- [SOURCE]:
--------------------

I believe that personal accountability is in rather short supply in the world. The truth is I’m ultimately responsible for everything I’ve manifested in my life. Even when someone hurt me, I’m always asking: How did I invite this in? Where was I being self-seeking? What am I meant to learn here? That doesn’t absolve anyone else, but it keeps me out of the hero/villain trap and lets me see others as complex human beings. The upside is that I walk away with a weird amount of gratitude — for the men, especially, who in causing me pain accidentally handed me a syllabus for my own growth. I parleyed those lessons into a thriving counseling practice where I helped clients overcome the exact same challenges and limitations blocking love and intimacy from their lives.

You challenge many stereotypes about sex work, addiction and recovery. Was there a misconception you most wanted readers to question by the time they reached the final page?

--------------------

- [LISTED RECORDS]:
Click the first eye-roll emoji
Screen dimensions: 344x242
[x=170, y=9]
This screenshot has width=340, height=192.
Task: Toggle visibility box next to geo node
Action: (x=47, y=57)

--------------------

- [TASK LIST]:
1 – In the interview excerpt on personal accountability, what did the speaker turn the lessons from past pain into?
2 – Reproduce every one of the rows above, line by line, with no changes.

- [EXERCISE ANSWERS]:
1 – A thriving counseling practice.

2 –
Click the first eye-roll emoji
Screen dimensions: 344x242
[x=170, y=9]
This screenshot has width=340, height=192.
Task: Toggle visibility box next to geo node
Action: (x=47, y=57)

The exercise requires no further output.